Written request – Rewrite the records below as a JSON list of strings, with each line as one string and blank lines omitted.

★ ★ ★ ★

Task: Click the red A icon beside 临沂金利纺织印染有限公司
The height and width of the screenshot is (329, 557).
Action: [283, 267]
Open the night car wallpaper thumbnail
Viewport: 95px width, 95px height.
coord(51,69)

★ ★ ★ ★

Written response –
[
  "Task: Click the red A icon beside 临沂金利纺织印染有限公司",
  "The height and width of the screenshot is (329, 557).",
  "Action: [283, 267]",
  "Open the night car wallpaper thumbnail",
  "Viewport: 95px width, 95px height.",
  "coord(51,69)"
]